I had a problem and tried to solve it with certain technique (let's call it "technique A"), but failed.

I've asked a question similar to: "What am I doing wrong with this technique A?" and described my problem as an example.

I've received two answers. First one showed how to properly use "technique A". Second one pointed out that I shouldn't be using "technique A" in the first place, as it won't solve my problem.

In other words: first answer answered my question, second answer pointed out that finding out an answer to my question won't solve my problem.

What should I do now?

  • Accept first answer, as it's actually a direct (and proper) answer to question asked. However, it didn't help to solve my problem.
  • Accept second answer, as it actually solved my problem. Yet, it does not answer a question.
  • Answer a question by myself, combining (and referencing) both answers (and, possibly some other valuable comments) and accepting it.

This meta question is different than:

  • This one as in my case both answers were fully right and I don't have to apply any changes.
  • This one as both answers mentioned there answered question directly (where in my case one answer is direct and second points out a flaw in my question).
  • 3
    Do you have a coin you can flip?

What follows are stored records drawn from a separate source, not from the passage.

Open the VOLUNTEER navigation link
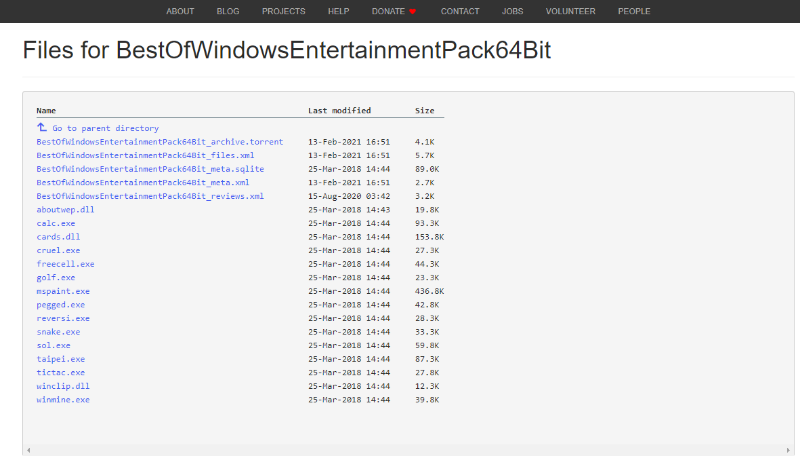Viewport: 800px width, 456px height. tap(571, 12)
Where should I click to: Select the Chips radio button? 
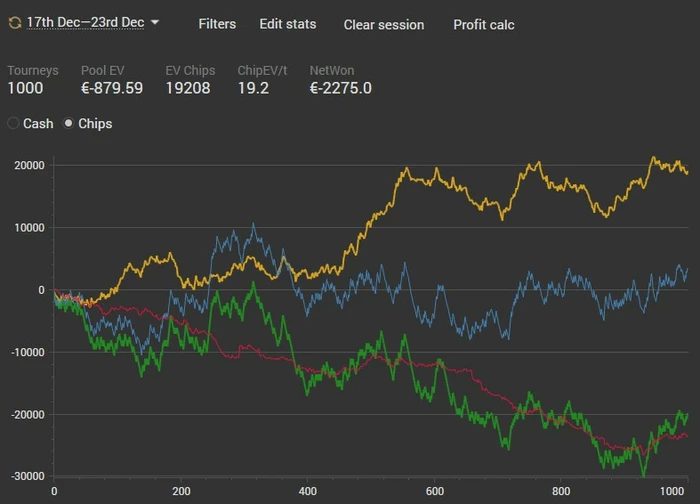(x=69, y=124)
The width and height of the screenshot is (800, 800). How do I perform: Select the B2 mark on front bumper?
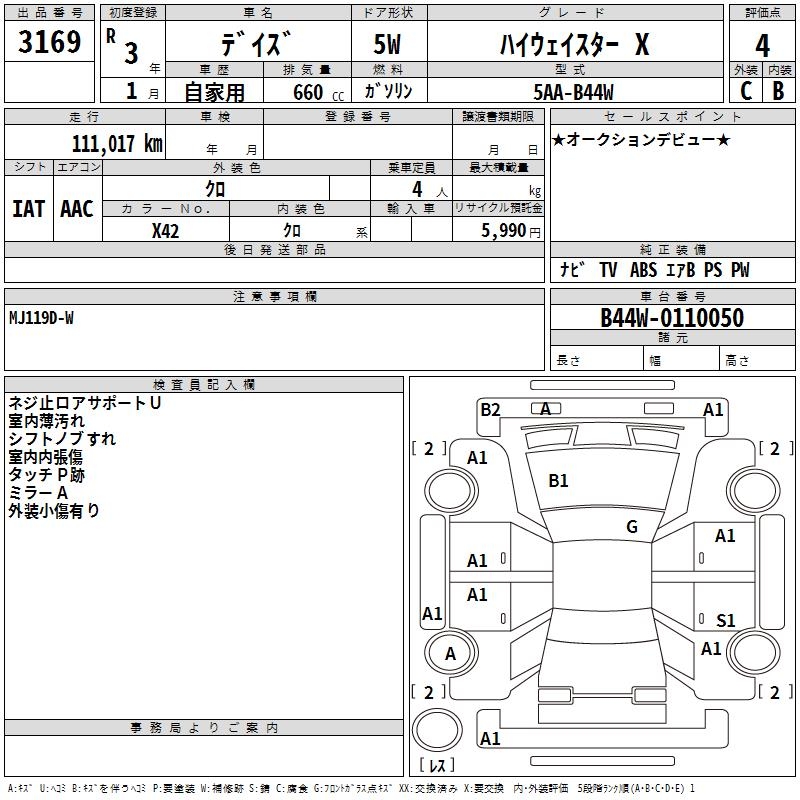[x=490, y=410]
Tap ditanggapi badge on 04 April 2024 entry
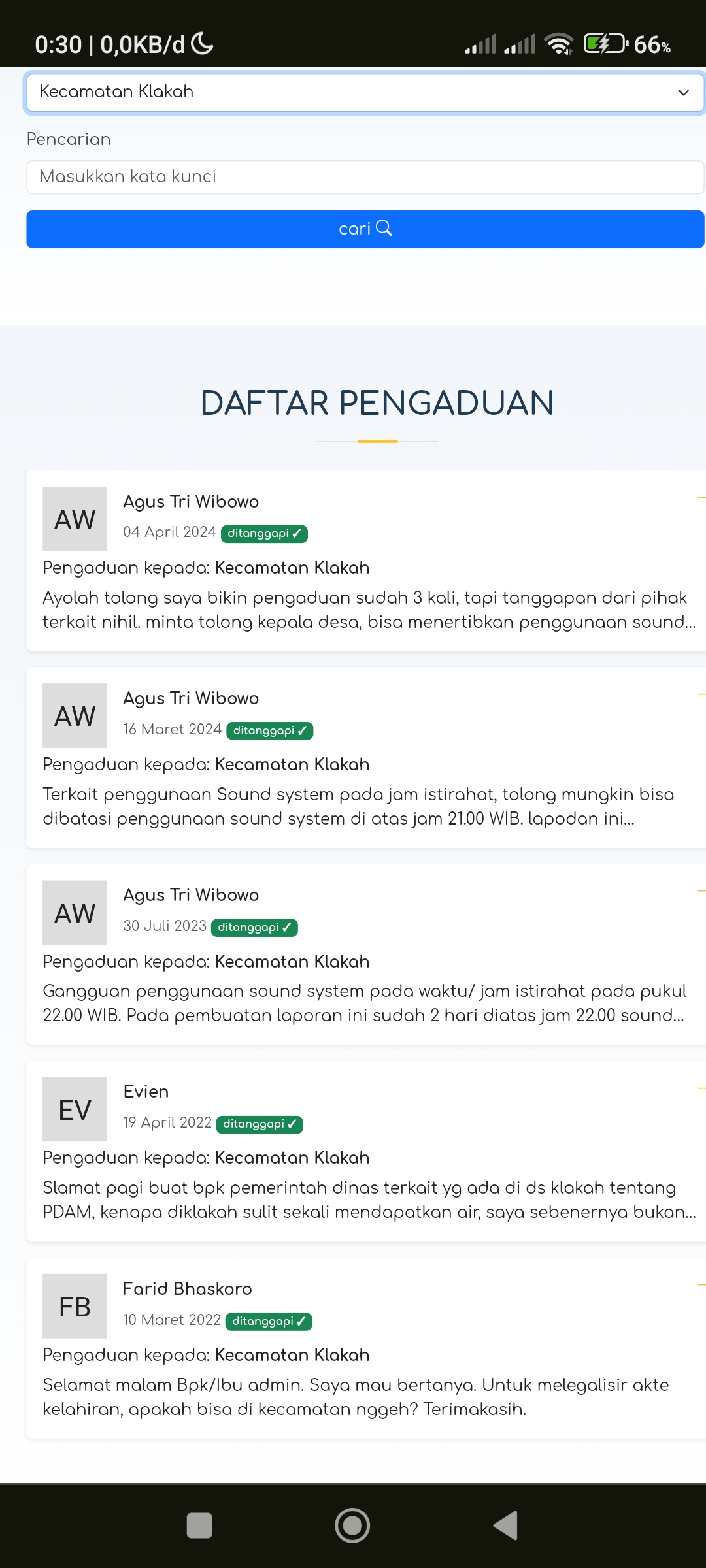The height and width of the screenshot is (1568, 706). point(264,533)
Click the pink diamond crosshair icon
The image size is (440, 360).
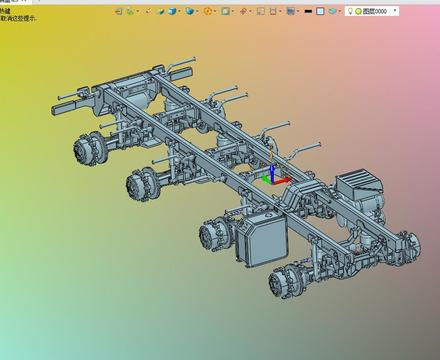tap(243, 12)

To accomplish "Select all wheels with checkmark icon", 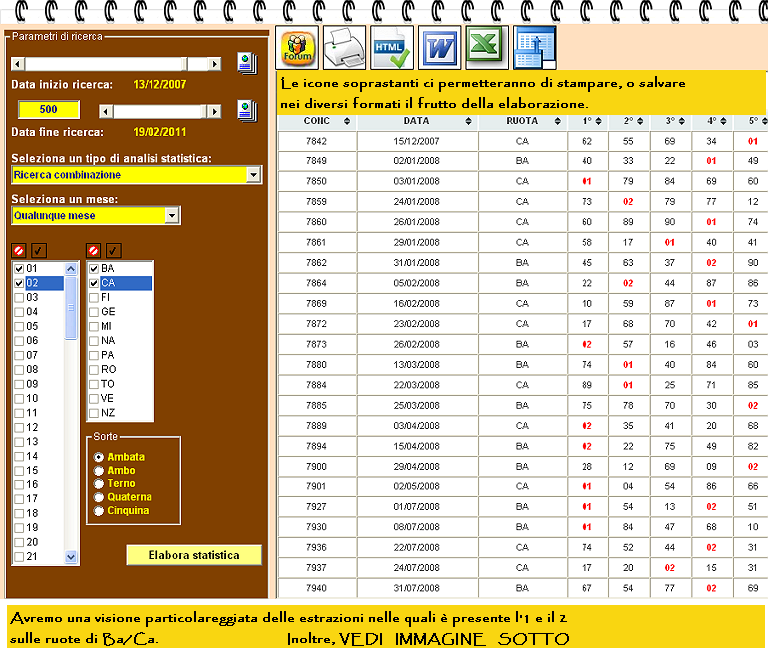I will point(113,250).
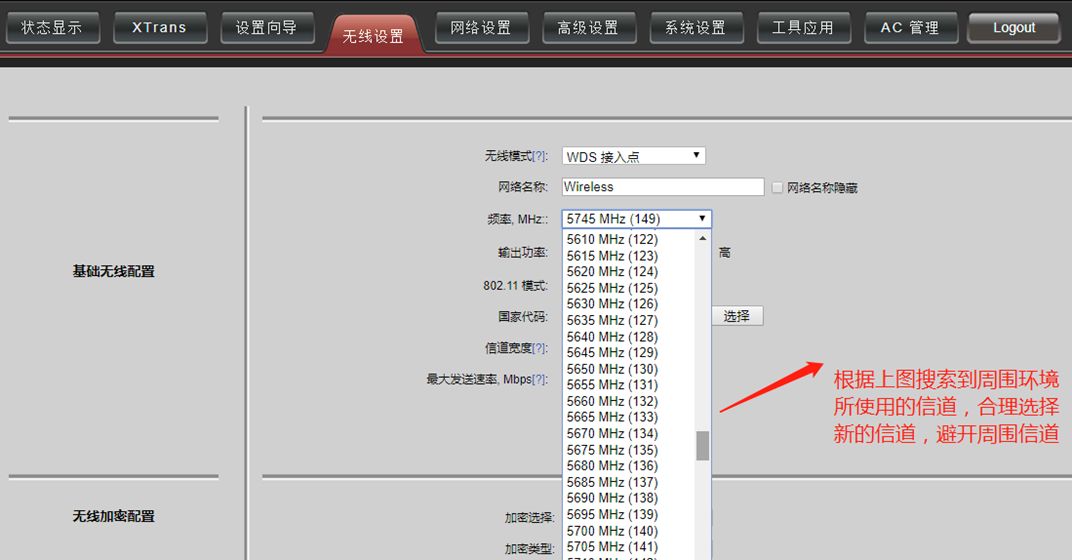Image resolution: width=1072 pixels, height=560 pixels.
Task: Open the 状态显示 tab
Action: coord(52,28)
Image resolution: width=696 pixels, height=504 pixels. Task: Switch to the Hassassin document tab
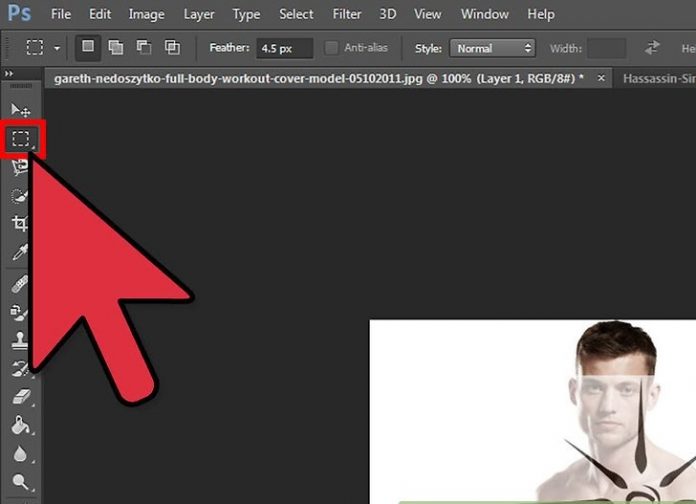coord(657,77)
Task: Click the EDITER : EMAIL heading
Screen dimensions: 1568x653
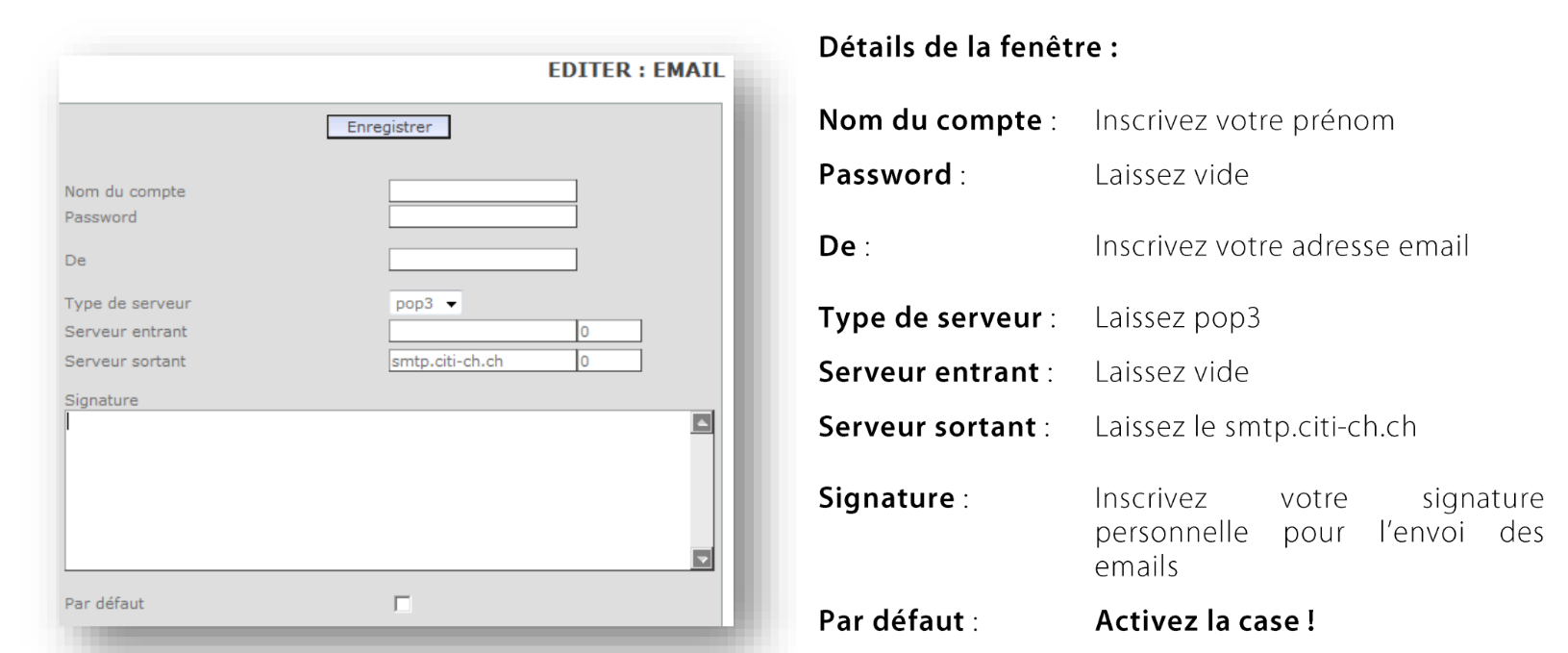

Commented Jun 7, 2015 at 10:46
  • 4
    @MartinJames: unfortunatelly, only banknotes, gold bars and diamond necklaces =/
    – browning0
    Commented Jun 7, 2015 at 10:51
  • 2
    personally i would vote up both answers and combine them on an answer of my own and accepting that Commented Jun 7, 2015 at 10:54

1 Answer 1


Don't select an answer that did not solve your problem, that doesn't help anybody. That somebody could interpret your question correctly and find the real issue is certainly not unusual. It is the common outcome for XY problems.

You can fix your question to match the answer but it is not unlikely that it is better that you don't. Another programmer that's going to google your question some day may well have fell into the same trap and assume that A was going to work. We don't really like XY problems but there are some that are so common that they need to be covered. You were not specific enough to make the call, it is up to you.